Je vais extraire aussi le chapitre des mœurs sur lequel M. Long, qui a éprouvé des fortunes diverses et qui, depuis six ans, est employé dans le royaume de Naples, d’une manière active, a fait quelques notes, écrites en quelques instants, pour me faire plaisir. Je lui dois d’excellents traits de caractère sur les Calabrais. Je n’ai fait aucune remarque de ce genre pendant les 5 à 6 jours que j’ai habité Naples. Aussi ces détails peuvent être faux, mais enfin c’est de la fausseté prise à la source et qui doit encore plus ressembler à la nature que ce qu’impriment à Paris des gens qui n’ont jamais vu le soleil de Naples réfléchi dans cette mer charmante.

Le gouvernement de Naples a souvent changé et n’a jamais, je crois, été bien fort. On peut donc y trouver les beaux caractères que fait naître le climat, pas trop courbés par les lois.

Il y avait à Naples, avant la dynastie de Napoléon, des nobles de deux classes. Ceux de la première jouissaient de beaucoup de distinctions. Toutes les affaires, sans exception, étaient faites par 2 ou 3 mille avocats. On voit ces mœurs dans l’opéra de la Molinara, où un baron, qui ne sait pas trop bien écrire dicte une déclaration d’amour à un homme de loi qui se trouve là par hasard. On dit que beaucoup de grandes dames de Naples répondaient ainsi, sur du grand papier et en style officiel, aux lettres aimables qu’on leur écrivait.

À Naples, les hommes sont plus beaux que les femmes.
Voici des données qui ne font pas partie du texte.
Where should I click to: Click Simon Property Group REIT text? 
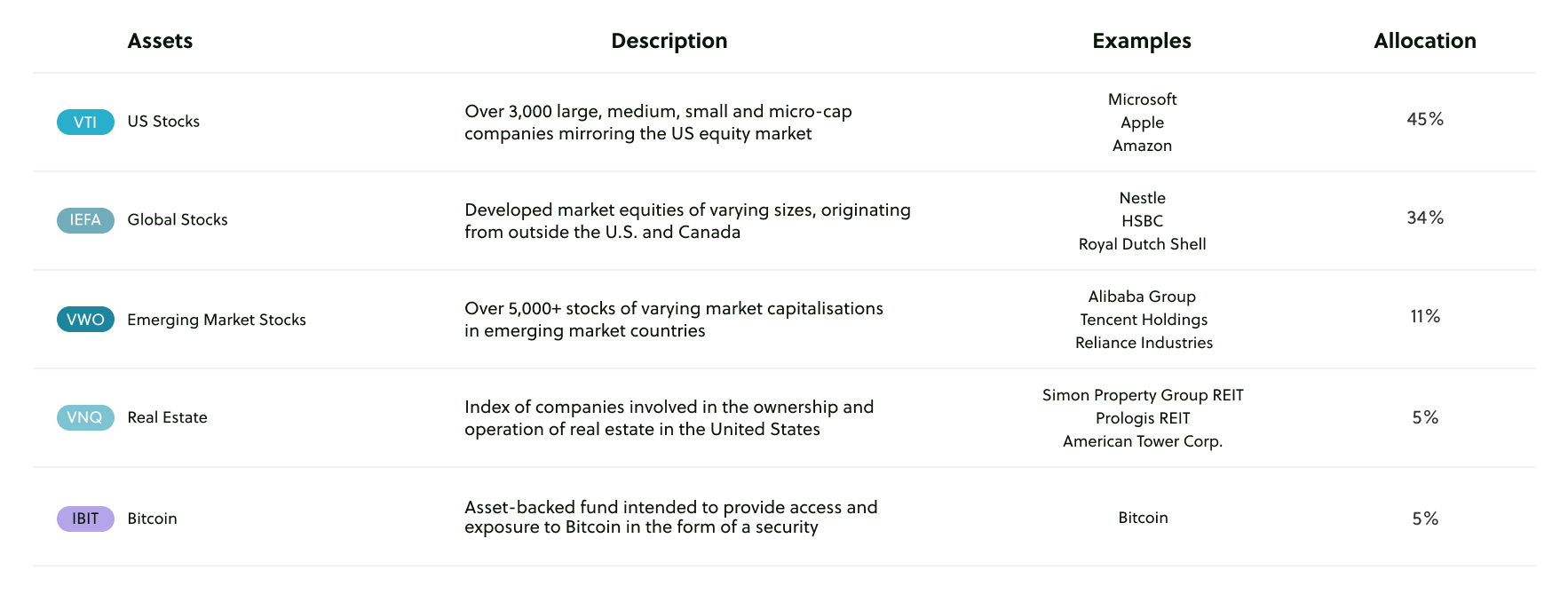[x=1143, y=395]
Les femmes de bon ton ont beaucoup de liberté. Elles sortent seules ou avec leurs amants. Ce n’est que parmi les artisans que les maris accompagnent leurs femmes. Il ne tiendrait qu’aux pédants de Naples de se réjouir de ce qu’il n’y a presque pas de filles ; mais c’est qu’elles ne feraient pas leurs frais, vu la grande concurrence (L.).

On voit ce qui doit arriver dans une ville très peuplée, pleine de célibataires et sous un tel climat. Il y a des femmes entretenues qui, comme ailleurs, se contentent de deux amants, dont un riche qui paie et un autre qu’elles ont dessein d’épouser. Les Napolitaines sont les premières épouseuses du monde. Je parle des filles honnêtes. Elles se livrent à tout, excepté the *** (L., confirmé par le Vicomte).
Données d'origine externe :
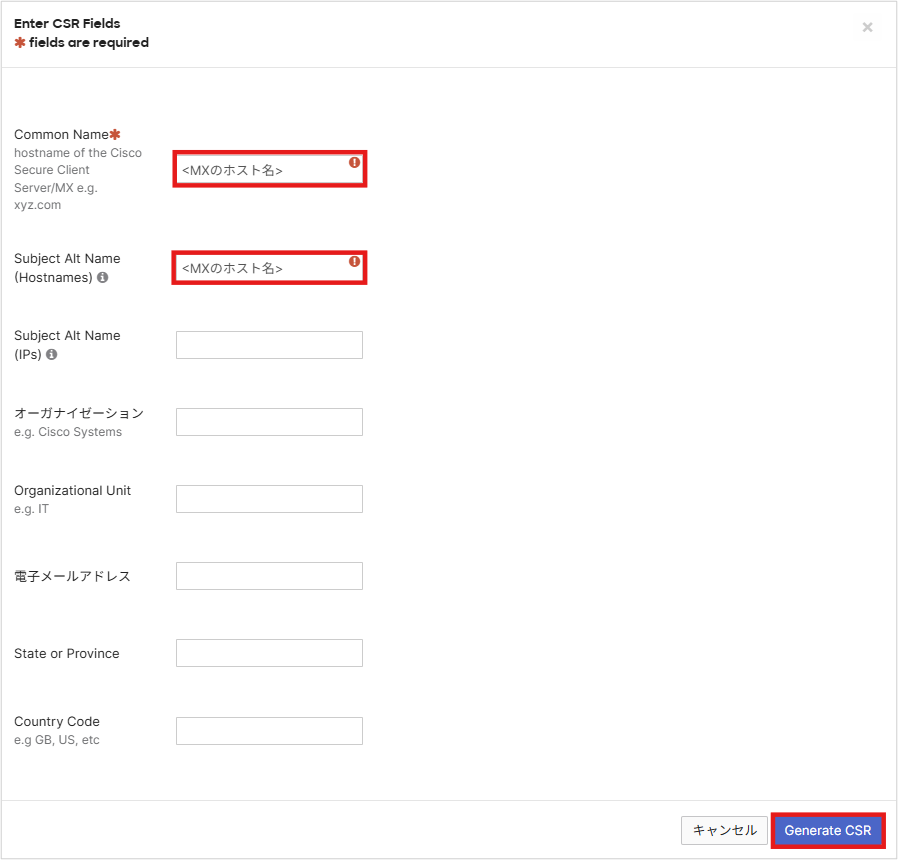Click the Generate CSR button
This screenshot has height=860, width=898.
[x=827, y=830]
On a beaucoup de domestiques, parce qu’ils n’entraînent pas une grande dépense. (Très vrai et digne de réflexions, sur le caractère général.) Pour peu qu’on veuille être considéré, on ne peut se dispenser d’en avoir. Depuis quelque temps, il est encore possible de sortir, sans laquais, le matin ; mais, vers le soir, cette suite est absolument nécessaire à l’homme de bon ton, qui, d’ailleurs, après dîner, ne peut plus paraître à pied. Ainsi ceux qui n’ont pas de voiture attendent que le soleil soit couché pour sortir sans que leur vanité ait à souffrir. Il y a 30 ans, tout le monde portait l’épée, jusqu’aux laquais : les rois français ont fait tomber cet usage, qu’on commençait à abandonner. On est vêtu à Naples comme à Paris. Cependant il est facile de distinguer un Napolitain d’un Français.